Answer: YES. DSM-5 removed amenorrhoea as a required criterion for AN. She meets Criteria A (significant restriction leading to low weight), B (intense fear of weight gain), and C (body image distortion). Pre-menarchal status does not prevent the diagnosis — this is one reason DSM-5 removed the amenorrhoea requirement.

Question 2: What is the minimum DSM-5 frequency criterion for a diagnosis of bulimia nervosa?

Answer: Binge eating AND compensatory behaviour occurring at least once per week for at least 3 months.

Question 3: What is the first investigation you must obtain before starting nutritional rehabilitation in a severely malnourished adolescent with AN, and what complication are you trying to prevent?

Answer: Serum phosphate (along with potassium, magnesium, and an ECG). You are trying to identify baseline electrolyte status to prevent refeeding syndrome — the potentially fatal hypophosphataemia that occurs when carbohydrate is reintroduced in a starved patient.

SELF-CHECK

Which of the following DSM-5 changes from DSM-IV is MOST clinically significant for diagnosing eating disorders in adolescents?

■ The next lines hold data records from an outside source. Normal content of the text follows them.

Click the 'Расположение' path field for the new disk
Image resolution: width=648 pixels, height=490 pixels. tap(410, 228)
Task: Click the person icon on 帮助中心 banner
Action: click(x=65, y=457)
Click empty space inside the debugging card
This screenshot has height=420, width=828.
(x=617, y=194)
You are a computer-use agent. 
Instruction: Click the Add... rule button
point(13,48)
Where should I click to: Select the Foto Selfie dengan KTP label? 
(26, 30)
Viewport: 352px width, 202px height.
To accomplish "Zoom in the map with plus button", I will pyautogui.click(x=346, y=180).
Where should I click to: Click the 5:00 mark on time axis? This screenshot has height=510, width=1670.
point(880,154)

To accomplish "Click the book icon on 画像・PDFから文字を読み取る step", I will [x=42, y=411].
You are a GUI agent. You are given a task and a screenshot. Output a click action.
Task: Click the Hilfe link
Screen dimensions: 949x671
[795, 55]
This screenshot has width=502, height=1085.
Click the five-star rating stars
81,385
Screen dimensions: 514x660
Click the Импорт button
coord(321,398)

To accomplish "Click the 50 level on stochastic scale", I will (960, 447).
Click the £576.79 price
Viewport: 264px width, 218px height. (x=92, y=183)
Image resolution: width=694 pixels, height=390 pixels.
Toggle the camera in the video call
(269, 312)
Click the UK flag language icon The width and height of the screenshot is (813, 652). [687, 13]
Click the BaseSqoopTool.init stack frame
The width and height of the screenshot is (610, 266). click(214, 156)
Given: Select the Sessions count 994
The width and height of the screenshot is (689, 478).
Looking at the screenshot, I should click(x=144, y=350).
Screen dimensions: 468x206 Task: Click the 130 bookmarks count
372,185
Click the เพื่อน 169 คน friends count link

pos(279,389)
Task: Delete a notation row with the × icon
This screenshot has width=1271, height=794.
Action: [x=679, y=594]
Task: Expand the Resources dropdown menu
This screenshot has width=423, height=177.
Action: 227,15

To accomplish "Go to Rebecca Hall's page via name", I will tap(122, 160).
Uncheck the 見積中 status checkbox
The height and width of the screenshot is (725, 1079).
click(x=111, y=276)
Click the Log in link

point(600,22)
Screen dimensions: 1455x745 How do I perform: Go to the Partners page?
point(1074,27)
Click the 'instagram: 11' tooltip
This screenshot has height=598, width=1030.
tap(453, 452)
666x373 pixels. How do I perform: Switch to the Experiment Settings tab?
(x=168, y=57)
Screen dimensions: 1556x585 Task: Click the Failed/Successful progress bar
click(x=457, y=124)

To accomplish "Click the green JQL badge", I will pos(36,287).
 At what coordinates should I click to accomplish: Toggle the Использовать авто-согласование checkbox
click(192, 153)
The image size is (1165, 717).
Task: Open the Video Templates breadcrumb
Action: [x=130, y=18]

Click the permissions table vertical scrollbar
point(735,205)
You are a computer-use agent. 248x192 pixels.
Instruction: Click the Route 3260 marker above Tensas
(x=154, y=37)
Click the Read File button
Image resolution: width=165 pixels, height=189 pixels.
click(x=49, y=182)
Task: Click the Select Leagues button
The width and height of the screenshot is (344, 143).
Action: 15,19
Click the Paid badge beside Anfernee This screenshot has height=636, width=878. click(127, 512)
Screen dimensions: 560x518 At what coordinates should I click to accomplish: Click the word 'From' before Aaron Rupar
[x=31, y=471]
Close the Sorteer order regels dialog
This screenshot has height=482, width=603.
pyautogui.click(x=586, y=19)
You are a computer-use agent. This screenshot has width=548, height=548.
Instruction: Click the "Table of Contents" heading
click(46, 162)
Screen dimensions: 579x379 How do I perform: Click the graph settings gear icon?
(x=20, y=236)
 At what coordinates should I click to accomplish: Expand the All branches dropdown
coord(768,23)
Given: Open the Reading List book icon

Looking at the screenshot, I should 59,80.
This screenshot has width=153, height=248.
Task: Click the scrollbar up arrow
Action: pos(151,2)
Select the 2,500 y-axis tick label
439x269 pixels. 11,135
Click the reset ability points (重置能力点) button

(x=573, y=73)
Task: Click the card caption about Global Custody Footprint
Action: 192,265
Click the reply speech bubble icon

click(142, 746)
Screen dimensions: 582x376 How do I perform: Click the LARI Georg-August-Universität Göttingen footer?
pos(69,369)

A. Addition of binge eating disorder as a distinct diagnosis

B. Removal of amenorrhoea as a required criterion for anorexia nervosa — allowing diagnosis in pre-menarchal girls, males, and post-menopausal women

C. Lowering the frequency threshold for bulimia nervosa from twice weekly to once weekly

D. Addition of the binge-purge subtype to anorexia nervosa

Reveal Answer

Answer: B. Removal of amenorrhoea as a required criterion for anorexia nervosa — allowing diagnosis in pre-menarchal girls, males, and post-menopausal women

The removal of amenorrhoea as a required (criterion D) diagnosis of AN in DSM-5 is the most clinically significant change for adolescent practice. In DSM-IV, amenorrhoea was required for the AN diagnosis, which meant pre-menarchal girls (who have not yet had their first period), biological males, and post-menopausal women could not technically receive the diagnosis — despite meeting all other clinical criteria. DSM-5 corrects this by removing the amenorrhoea criterion and expanding the definition to include all patients meeting criteria A, B, and C. This allows earlier diagnosis in young adolescent girls before menarche and in male adolescents with eating disorders (who were significantly under-diagnosed under DSM-IV). Note: binge eating disorder was indeed added as a distinct category in DSM-5 (option A), and the frequency for BN was lowered from twice to once weekly (option C) — but these are less clinically significant for adolescent paediatric practice than the amenorrhoea removal.